Template 126 also can be used for identifying other image sequences 116 in the visual media data acquisition 118.In one embodiment, image sequence 116 in the visual media data acquisition 118 has similar or identical layout (geographic layout), thereby the location matches of the sensitive data in each image in the position that is defined part 128 in the template 126 and other image sequences 116, this allows the image sequence 116 in the visual media data acquisition 118 to be gone identification fast and effectively.

Fig. 3 illustrates for generating the process flow diagram of an embodiment that visual media goes the method for recognition template 126.Although method 300 is to describe in conjunction with the recognition system 100 of going of Fig. 1, the embodiment of method 300 can use the recognition system 100 of going of other types to implement.

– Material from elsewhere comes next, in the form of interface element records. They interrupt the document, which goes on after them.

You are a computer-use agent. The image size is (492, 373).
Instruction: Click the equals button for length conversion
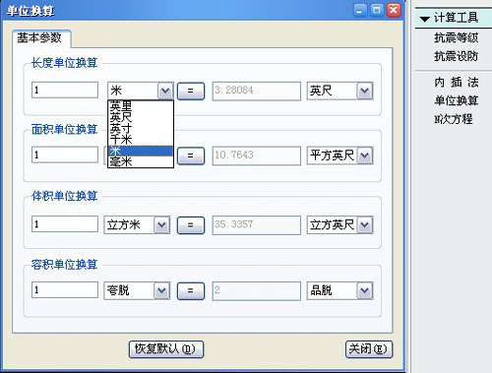point(191,91)
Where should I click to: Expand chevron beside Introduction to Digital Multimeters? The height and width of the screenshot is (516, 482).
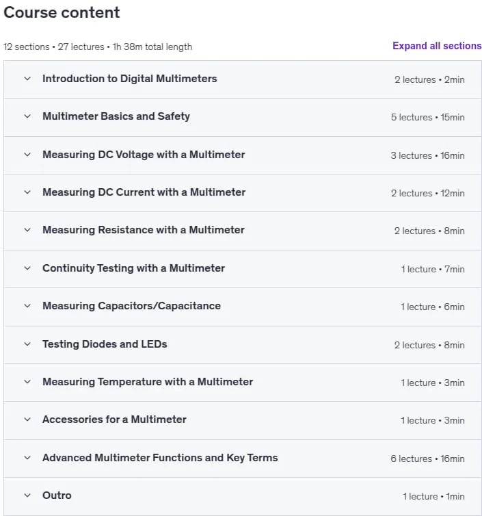[27, 79]
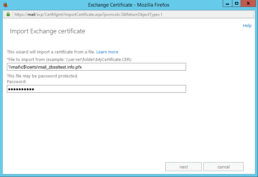Image resolution: width=258 pixels, height=177 pixels.
Task: Click the bold mail hostname in URL
Action: pos(31,15)

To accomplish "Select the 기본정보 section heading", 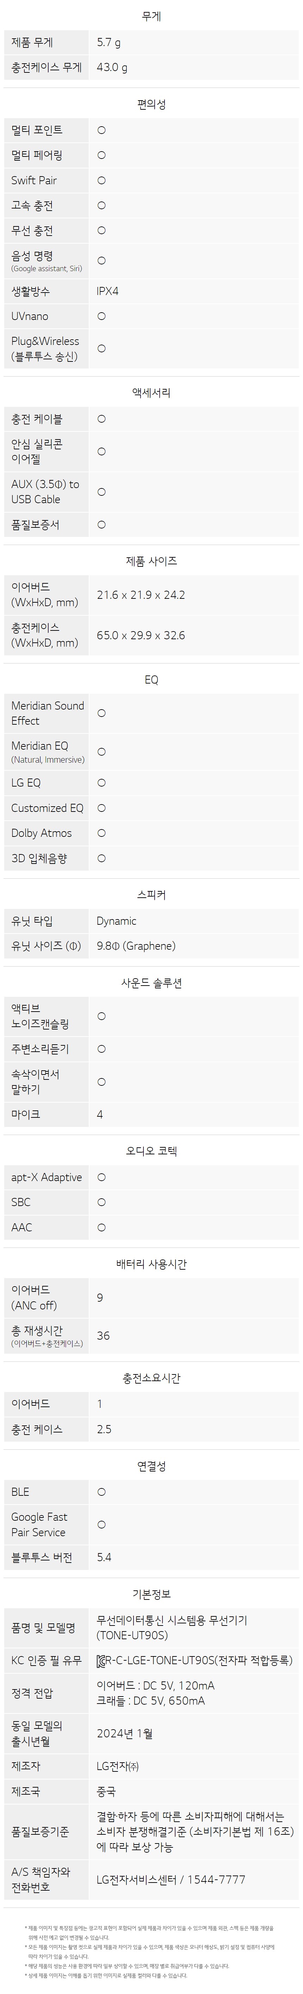I will pos(151,1594).
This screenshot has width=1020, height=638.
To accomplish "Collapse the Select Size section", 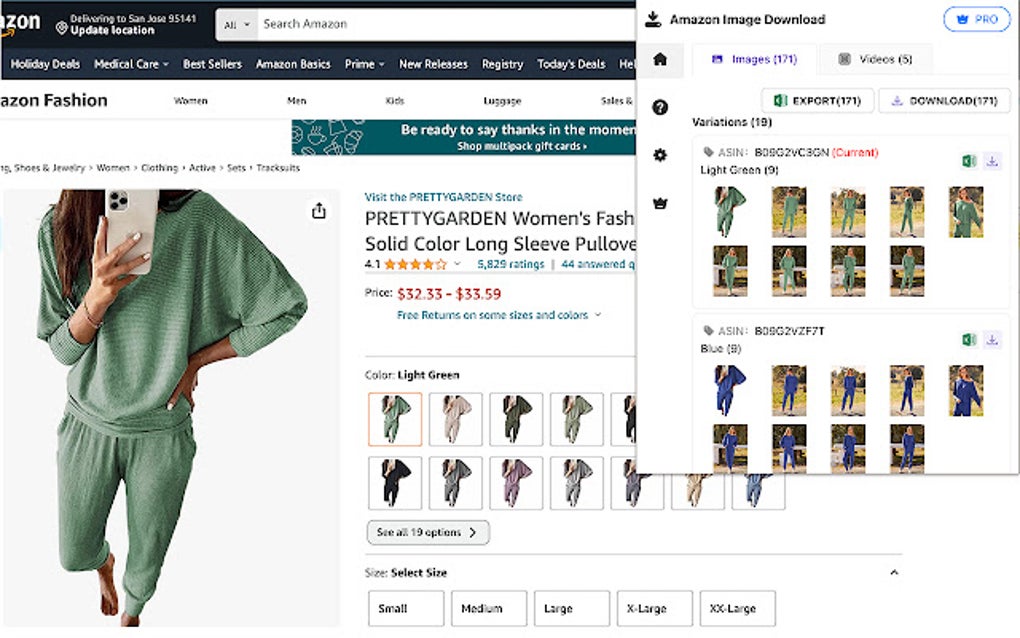I will 894,573.
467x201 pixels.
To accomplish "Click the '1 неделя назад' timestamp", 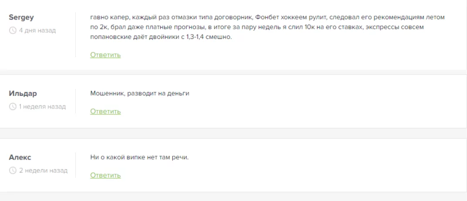I will [42, 106].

In one embodiment, go recognition system 100 that image sequence 116 is merged into single the average image 122.For example, the average image 122 can anyly can be described this image sequence 116 in an image any way obtains, and this image has pixel value average on all images of this image sequence 116 120.Noise 304 also can be removed by this system 120 from the average image 122, more easily determine the part that will be defined of the average image 122 to allow recognition system 100.

Go recognition system 100 to draw 306 characters around the phase joined assemblies in the average image 122 or in the copy of the average image 122 then and define frame 400, to obtain character picture 308.Go recognition system 100 also to draw 310 words around the word in the average image 122 or in the copy of the average image 122 130 and define frame, to obtain word image 312.In a plurality of embodiment, go to carry out in the process of process that recognition system 100 can be at the same time or order and define operation automatically.

The character picture that produces then and word image 312 can be used for finding to comprise in the average image 122 the most probable part of text.In one embodiment, go recognition system 100 to keep 314 parts that are defined that comprise one or more character frames of completely or partially overlapping with one or more word frames.For example, merge with the most of or portion of closing of a word frame or a plurality of character frames of overlapping can make the delimited area of recognition system 100 reservations corresponding to described character frame and word frame.The number percent of the coincidence between character frame and the word frame can allow draw characters image and word image 312 among both define frame 400 time some error, and still keep be defined the height possibility that the zone comprises text.In certain embodiments, go recognition system 100 to define phrase based on the distance between the delimited area.Can use by the delimited area that keeps the character/word frame generation that overlaps and create phrase image 316.This phrase image 316 can be used for generating the template 126 be used to removing to identify described image sequence 116 or other image sequences 116.

Fig. 4 shows the synoptic diagram of an embodiment of the average image 122 of Fig. 1.Although described in conjunction with the average image 122 of Fig. 4 here and gone recognition system 100, gone recognition system 100 to use in conjunction with any the average image 122.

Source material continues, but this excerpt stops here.